Man stelle sich einen US-Bürger vor mit familiären Wurzeln in der Gemeinde Büllingen. Und der auf der Suche nach Information über seine Vorfahren im viersprachigen Portal des Zentrums für ostbelgische Geschichte fündig werde. Aber eben nicht nur dieser US-Bürger, sondern auch alle Ostbelgier werden fündig, sagt Nicholas Williams: "Als wir den ersten Teil mit der interaktiven Karte zu den Kriegsschicksalen im Februar vorgestellt haben, da kamen schöne und teils auch sehr emotionale Reaktionen unserer Nutzer."
Vorgestellt wurde seinerzeit auch ein Podcast über Kriegsschicksale, mit Zeitzeugen, die während des Zweiten Weltkriegs Kinder waren. In einer zweiten Folge geht es jetzt um den Widerstand gegen die Nationalsozialisten und gegen die deutsche Besatzung. "Naturgemäß ist es da sehr viel schwieriger, Zeitzeugen zu finden. Jemand, der 1945 20 Jahre alt war, der würde dieses Jahr seinen 100. Geburtstag feiern. Da Zeitzeugen zu finden, ist natürlich nicht ganz einfach. Wir haben das Problem umschifft, indem wir etliche O-Töne von uns selber und von Leuten aus unserem Netzwerk haben einsprechen lassen."
Ein weiteres neues Angebot ist eine interaktive Karte von Rocherath-Krinkelt nach einem Feuerstättenverzeichnis aus dem 17. Jahrhundert. Wie bei einer schon bestehenden Karte über das Dorf Amel um 1950 war das Zentrum für ostbelgische Geschichte auf historisch interessierte Ortsansässige angewiesen. Das gelte auch für die Zukunft, sagt Nicholas Williams: "Wenn jemand von seinem Ort historische Daten dieser Art hat, die er gerne in entsprechender Form visualisieren möchte, stehen wir auch in Zukunft im Rahmen unserer Möglichkeiten dafür gerne zur Verfügung. Die gute Nachricht ist, dass die grundlegende IT-Infrastruktur steht. Das wird in Zusammenarbeit mit unseren Partnern Pixelbar und Pavonet jedes Mal ein kleines bisschen günstiger, weil die auf bestehende Strukturen aufsatteln können."

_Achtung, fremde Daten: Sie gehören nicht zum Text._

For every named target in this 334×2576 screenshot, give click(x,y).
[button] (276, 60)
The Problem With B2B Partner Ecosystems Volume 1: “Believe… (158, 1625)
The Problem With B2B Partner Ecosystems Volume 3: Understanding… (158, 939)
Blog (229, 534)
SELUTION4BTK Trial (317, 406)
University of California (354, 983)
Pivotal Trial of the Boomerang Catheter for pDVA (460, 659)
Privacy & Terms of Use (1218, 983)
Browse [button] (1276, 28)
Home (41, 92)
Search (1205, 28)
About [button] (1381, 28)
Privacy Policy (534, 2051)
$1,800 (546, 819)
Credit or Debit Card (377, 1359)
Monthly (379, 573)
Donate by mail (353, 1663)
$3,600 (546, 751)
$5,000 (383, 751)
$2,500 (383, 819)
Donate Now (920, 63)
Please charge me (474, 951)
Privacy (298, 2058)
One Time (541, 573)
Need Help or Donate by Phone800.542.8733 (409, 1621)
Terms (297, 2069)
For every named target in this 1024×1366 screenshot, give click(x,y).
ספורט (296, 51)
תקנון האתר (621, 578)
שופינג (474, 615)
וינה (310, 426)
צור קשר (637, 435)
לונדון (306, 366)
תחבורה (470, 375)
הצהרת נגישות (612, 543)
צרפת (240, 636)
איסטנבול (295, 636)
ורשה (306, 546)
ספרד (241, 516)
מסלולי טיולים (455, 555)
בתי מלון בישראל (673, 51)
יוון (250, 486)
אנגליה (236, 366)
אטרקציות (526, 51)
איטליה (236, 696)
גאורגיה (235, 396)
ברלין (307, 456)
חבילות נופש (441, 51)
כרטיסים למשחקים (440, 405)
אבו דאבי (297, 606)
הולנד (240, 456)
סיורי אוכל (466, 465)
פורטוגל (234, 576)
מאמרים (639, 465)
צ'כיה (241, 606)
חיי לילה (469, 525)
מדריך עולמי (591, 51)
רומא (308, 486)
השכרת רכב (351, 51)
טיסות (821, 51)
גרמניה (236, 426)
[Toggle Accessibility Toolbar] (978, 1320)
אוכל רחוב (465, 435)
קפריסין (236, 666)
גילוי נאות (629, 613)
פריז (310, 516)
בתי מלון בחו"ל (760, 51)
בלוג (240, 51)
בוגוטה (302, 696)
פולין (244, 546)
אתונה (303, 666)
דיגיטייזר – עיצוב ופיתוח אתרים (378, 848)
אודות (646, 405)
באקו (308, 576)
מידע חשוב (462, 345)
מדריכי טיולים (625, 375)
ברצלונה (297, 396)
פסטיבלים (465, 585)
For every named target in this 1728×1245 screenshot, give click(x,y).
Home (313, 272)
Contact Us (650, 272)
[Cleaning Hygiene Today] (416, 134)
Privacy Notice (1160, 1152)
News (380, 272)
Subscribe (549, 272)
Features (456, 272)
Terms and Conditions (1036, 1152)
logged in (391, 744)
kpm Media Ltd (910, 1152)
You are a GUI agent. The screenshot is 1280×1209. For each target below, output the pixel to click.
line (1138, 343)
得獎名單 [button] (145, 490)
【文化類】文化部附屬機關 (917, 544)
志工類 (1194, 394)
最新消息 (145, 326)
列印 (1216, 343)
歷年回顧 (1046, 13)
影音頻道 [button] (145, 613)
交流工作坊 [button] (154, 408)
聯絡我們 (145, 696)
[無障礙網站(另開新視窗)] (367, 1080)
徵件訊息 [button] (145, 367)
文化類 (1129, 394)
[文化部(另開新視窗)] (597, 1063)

Aufgenommen werden auch Videos über die Geschichte von Limbourg, wie sie Alain Brose erarbeitet und verbreitet. "Er hat den YouTube-Kanal Doc de Limbourg. Wir haben dieses Projekt relativ früh unterstützt und greifen es nun auch als Teil unseres Portals auf, nicht in Konkurrenz zu seinem YouTube-Kanal, sondern um ihm mehr Sichtbarkeit zu geben. Wobei unsere Inhalte grundsätzlich nicht über YouTube eingebunden werden, sondern über Vimeo, was unter anderem datenschutzrechtliche Gründe hat."
Und dann wären da noch interaktive Schulmaterialien zum Staatenwechsel 1920, die nach dem deutschen Vorbild von "Zweitzeugen e.V." erstellt wurden. "Die Idee ist, dass die Schüler sich in Arbeitsgruppen diese Biographie erarbeiten, sie sich aneignen und dass dann jemand in die Rolle dieses Zeitzeugen schlüpft, um es seinen Klassenkameraden vorzustellen", sagt Nicholas Willems. "Wir haben die Interviews mit Experten abgeglichen, also auch mit Familienmitgliedern: Hätte der oder die das so in etwa sagen können?" Das Ergebnis steckt in 500 Broschüren, die den Schulmediotheken zur Verfügung gestellt werden, oder auf dem Portal des Zentrums für ostbelgische Geschichte.
Vorgestellt werden die neuen digitalen Angebote des Zentrums für ostbelgische Geschichte am Donnerstagabend um 19:30 Uhr im Alten Schlachthof in Eupen.